INSTRUCTIONS TO FOLLOW: Each entry must appear in the answer exactly as it does here.

EXERCISE DATA:
◇ ◇ ◇

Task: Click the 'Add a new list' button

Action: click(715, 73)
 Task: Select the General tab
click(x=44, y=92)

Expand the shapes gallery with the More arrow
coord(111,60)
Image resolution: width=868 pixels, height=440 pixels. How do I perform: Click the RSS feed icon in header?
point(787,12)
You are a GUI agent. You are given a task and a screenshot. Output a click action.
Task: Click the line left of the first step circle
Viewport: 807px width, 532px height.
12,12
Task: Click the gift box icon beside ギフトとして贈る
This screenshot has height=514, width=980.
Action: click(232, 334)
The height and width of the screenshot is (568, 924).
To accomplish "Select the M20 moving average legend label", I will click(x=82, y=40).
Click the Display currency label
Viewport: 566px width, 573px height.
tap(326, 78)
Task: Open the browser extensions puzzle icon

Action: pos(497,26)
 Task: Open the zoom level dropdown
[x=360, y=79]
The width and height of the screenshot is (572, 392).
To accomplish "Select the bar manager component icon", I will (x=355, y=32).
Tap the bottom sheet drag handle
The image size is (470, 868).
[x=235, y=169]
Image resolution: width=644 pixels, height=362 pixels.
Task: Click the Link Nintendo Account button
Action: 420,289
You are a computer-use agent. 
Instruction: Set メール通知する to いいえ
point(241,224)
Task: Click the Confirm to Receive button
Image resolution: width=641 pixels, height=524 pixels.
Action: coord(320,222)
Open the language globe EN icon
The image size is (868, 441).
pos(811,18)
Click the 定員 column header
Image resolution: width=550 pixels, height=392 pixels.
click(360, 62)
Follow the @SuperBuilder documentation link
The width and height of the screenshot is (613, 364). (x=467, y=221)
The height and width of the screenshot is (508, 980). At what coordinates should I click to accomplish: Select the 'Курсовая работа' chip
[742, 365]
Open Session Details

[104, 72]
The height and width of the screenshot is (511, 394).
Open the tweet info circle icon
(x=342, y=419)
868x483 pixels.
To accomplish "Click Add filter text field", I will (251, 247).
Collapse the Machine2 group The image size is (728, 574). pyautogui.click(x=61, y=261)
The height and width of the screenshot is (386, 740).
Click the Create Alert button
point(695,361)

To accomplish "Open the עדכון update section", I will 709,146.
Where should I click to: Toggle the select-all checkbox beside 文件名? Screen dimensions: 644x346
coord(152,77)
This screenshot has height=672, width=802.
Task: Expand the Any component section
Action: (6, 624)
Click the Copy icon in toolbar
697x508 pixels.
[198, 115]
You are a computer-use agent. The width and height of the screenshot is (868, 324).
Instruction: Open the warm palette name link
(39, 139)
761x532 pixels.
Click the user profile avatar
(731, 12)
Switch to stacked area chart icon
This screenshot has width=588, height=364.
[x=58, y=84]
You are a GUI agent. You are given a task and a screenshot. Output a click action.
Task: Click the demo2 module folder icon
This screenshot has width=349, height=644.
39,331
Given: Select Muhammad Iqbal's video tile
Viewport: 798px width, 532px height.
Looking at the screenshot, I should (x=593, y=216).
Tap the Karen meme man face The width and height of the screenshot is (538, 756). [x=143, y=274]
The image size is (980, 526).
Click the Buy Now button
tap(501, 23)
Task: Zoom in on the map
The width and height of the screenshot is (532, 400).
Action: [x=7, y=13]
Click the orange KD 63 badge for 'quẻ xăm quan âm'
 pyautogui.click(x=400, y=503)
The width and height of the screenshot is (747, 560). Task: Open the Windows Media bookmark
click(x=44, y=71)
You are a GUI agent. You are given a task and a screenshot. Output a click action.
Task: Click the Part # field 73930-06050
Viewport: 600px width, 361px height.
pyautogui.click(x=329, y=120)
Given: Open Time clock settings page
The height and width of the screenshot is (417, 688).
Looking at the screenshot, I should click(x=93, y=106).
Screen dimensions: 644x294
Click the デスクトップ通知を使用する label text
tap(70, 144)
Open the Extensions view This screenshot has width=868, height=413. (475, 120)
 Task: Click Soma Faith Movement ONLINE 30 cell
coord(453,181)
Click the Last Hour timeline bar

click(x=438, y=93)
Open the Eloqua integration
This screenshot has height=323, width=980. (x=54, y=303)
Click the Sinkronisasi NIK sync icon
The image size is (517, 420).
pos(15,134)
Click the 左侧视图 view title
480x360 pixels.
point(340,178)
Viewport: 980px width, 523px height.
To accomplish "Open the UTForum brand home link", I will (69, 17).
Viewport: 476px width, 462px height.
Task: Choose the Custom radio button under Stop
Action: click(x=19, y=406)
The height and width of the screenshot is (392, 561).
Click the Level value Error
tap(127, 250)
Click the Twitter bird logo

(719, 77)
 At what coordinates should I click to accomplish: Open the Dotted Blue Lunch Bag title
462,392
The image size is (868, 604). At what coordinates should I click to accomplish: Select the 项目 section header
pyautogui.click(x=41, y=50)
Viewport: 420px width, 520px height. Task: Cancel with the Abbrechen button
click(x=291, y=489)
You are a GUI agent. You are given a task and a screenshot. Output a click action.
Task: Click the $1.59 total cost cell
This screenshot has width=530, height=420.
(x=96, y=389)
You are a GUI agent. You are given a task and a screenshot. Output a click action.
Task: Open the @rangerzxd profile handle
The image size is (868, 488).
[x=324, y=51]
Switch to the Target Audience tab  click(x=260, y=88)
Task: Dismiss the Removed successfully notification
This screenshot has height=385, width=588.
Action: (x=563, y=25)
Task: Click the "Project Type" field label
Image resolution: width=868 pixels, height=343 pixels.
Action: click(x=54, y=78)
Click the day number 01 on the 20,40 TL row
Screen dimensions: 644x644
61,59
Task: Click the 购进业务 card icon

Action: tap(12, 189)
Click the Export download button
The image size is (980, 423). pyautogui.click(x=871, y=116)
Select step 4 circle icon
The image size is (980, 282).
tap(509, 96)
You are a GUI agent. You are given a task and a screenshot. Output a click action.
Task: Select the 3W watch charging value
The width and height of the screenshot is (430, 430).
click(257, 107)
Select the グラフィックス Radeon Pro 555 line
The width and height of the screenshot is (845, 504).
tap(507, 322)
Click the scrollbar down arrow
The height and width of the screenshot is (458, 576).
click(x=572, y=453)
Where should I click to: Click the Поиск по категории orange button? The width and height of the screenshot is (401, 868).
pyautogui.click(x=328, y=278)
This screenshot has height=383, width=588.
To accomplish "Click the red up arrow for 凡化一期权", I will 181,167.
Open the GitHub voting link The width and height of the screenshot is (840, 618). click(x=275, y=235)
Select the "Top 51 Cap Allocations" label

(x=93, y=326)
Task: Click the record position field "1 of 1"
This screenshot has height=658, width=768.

◇ ◇ ◇

ANSWER:
Task: Click the 'Add a new list' button

Action: click(715, 73)
 Task: Select the General tab
click(x=44, y=92)

Expand the shapes gallery with the More arrow
coord(111,60)
Image resolution: width=868 pixels, height=440 pixels. How do I perform: Click the RSS feed icon in header?
point(787,12)
You are a GUI agent. You are given a task and a screenshot. Output a click action.
Task: Click the line left of the first step circle
Viewport: 807px width, 532px height.
12,12
Task: Click the gift box icon beside ギフトとして贈る
This screenshot has height=514, width=980.
Action: click(232, 334)
The height and width of the screenshot is (568, 924).
To accomplish "Select the M20 moving average legend label", I will click(x=82, y=40).
Click the Display currency label
Viewport: 566px width, 573px height.
tap(326, 78)
Task: Open the browser extensions puzzle icon

Action: pos(497,26)
 Task: Open the zoom level dropdown
[x=360, y=79]
The width and height of the screenshot is (572, 392).
To accomplish "Select the bar manager component icon", I will (x=355, y=32).
Tap the bottom sheet drag handle
The image size is (470, 868).
[x=235, y=169]
Image resolution: width=644 pixels, height=362 pixels.
Task: Click the Link Nintendo Account button
Action: 420,289
You are a computer-use agent. 
Instruction: Set メール通知する to いいえ
point(241,224)
Task: Click the Confirm to Receive button
Image resolution: width=641 pixels, height=524 pixels.
Action: coord(320,222)
Open the language globe EN icon
The image size is (868, 441).
pos(811,18)
Click the 定員 column header
Image resolution: width=550 pixels, height=392 pixels.
click(360, 62)
Follow the @SuperBuilder documentation link
The width and height of the screenshot is (613, 364). (x=467, y=221)
The height and width of the screenshot is (508, 980). At what coordinates should I click to accomplish: Select the 'Курсовая работа' chip
[742, 365]
Open Session Details

[104, 72]
The height and width of the screenshot is (511, 394).
Open the tweet info circle icon
(x=342, y=419)
868x483 pixels.
To accomplish "Click Add filter text field", I will (251, 247).
Collapse the Machine2 group The image size is (728, 574). pyautogui.click(x=61, y=261)
The height and width of the screenshot is (386, 740).
Click the Create Alert button
point(695,361)

To accomplish "Open the עדכון update section", I will 709,146.
Where should I click to: Toggle the select-all checkbox beside 文件名? Screen dimensions: 644x346
coord(152,77)
This screenshot has height=672, width=802.
Task: Expand the Any component section
Action: (6, 624)
Click the Copy icon in toolbar
697x508 pixels.
[198, 115]
You are a computer-use agent. The width and height of the screenshot is (868, 324).
Instruction: Open the warm palette name link
(39, 139)
761x532 pixels.
Click the user profile avatar
(731, 12)
Switch to stacked area chart icon
This screenshot has width=588, height=364.
[x=58, y=84]
You are a GUI agent. You are given a task and a screenshot. Output a click action.
Task: Click the demo2 module folder icon
This screenshot has width=349, height=644.
39,331
Given: Select Muhammad Iqbal's video tile
Viewport: 798px width, 532px height.
Looking at the screenshot, I should (x=593, y=216).
Tap the Karen meme man face The width and height of the screenshot is (538, 756). [x=143, y=274]
The image size is (980, 526).
Click the Buy Now button
tap(501, 23)
Task: Zoom in on the map
The width and height of the screenshot is (532, 400).
Action: [x=7, y=13]
Click the orange KD 63 badge for 'quẻ xăm quan âm'
 pyautogui.click(x=400, y=503)
The width and height of the screenshot is (747, 560). Task: Open the Windows Media bookmark
click(x=44, y=71)
You are a GUI agent. You are given a task and a screenshot. Output a click action.
Task: Click the Part # field 73930-06050
Viewport: 600px width, 361px height.
pyautogui.click(x=329, y=120)
Given: Open Time clock settings page
The height and width of the screenshot is (417, 688).
Looking at the screenshot, I should click(x=93, y=106).
Screen dimensions: 644x294
Click the デスクトップ通知を使用する label text
tap(70, 144)
Open the Extensions view This screenshot has width=868, height=413. (475, 120)
 Task: Click Soma Faith Movement ONLINE 30 cell
coord(453,181)
Click the Last Hour timeline bar

click(x=438, y=93)
Open the Eloqua integration
This screenshot has height=323, width=980. (x=54, y=303)
Click the Sinkronisasi NIK sync icon
The image size is (517, 420).
pos(15,134)
Click the 左侧视图 view title
480x360 pixels.
point(340,178)
Viewport: 980px width, 523px height.
To accomplish "Open the UTForum brand home link", I will (69, 17).
Viewport: 476px width, 462px height.
Task: Choose the Custom radio button under Stop
Action: click(x=19, y=406)
The height and width of the screenshot is (392, 561).
Click the Level value Error
tap(127, 250)
Click the Twitter bird logo

(719, 77)
 At what coordinates should I click to accomplish: Open the Dotted Blue Lunch Bag title
462,392
The image size is (868, 604). At what coordinates should I click to accomplish: Select the 项目 section header
pyautogui.click(x=41, y=50)
Viewport: 420px width, 520px height. Task: Cancel with the Abbrechen button
click(x=291, y=489)
You are a GUI agent. You are given a task and a screenshot. Output a click action.
Task: Click the $1.59 total cost cell
This screenshot has width=530, height=420.
(x=96, y=389)
You are a GUI agent. You are given a task and a screenshot. Output a click action.
Task: Open the @rangerzxd profile handle
The image size is (868, 488).
[x=324, y=51]
Switch to the Target Audience tab  click(x=260, y=88)
Task: Dismiss the Removed successfully notification
This screenshot has height=385, width=588.
Action: (x=563, y=25)
Task: Click the "Project Type" field label
Image resolution: width=868 pixels, height=343 pixels.
Action: click(x=54, y=78)
Click the day number 01 on the 20,40 TL row
Screen dimensions: 644x644
61,59
Task: Click the 购进业务 card icon

Action: tap(12, 189)
Click the Export download button
The image size is (980, 423). pyautogui.click(x=871, y=116)
Select step 4 circle icon
The image size is (980, 282).
tap(509, 96)
You are a GUI agent. You are given a task and a screenshot. Output a click action.
Task: Select the 3W watch charging value
The width and height of the screenshot is (430, 430).
click(257, 107)
Select the グラフィックス Radeon Pro 555 line
The width and height of the screenshot is (845, 504).
tap(507, 322)
Click the scrollbar down arrow
The height and width of the screenshot is (458, 576).
click(x=572, y=453)
Where should I click to: Click the Поиск по категории orange button? The width and height of the screenshot is (401, 868).
pyautogui.click(x=328, y=278)
This screenshot has height=383, width=588.
To accomplish "Click the red up arrow for 凡化一期权", I will 181,167.
Open the GitHub voting link The width and height of the screenshot is (840, 618). click(x=275, y=235)
Select the "Top 51 Cap Allocations" label

(x=93, y=326)
Task: Click the record position field "1 of 1"
This screenshot has height=658, width=768.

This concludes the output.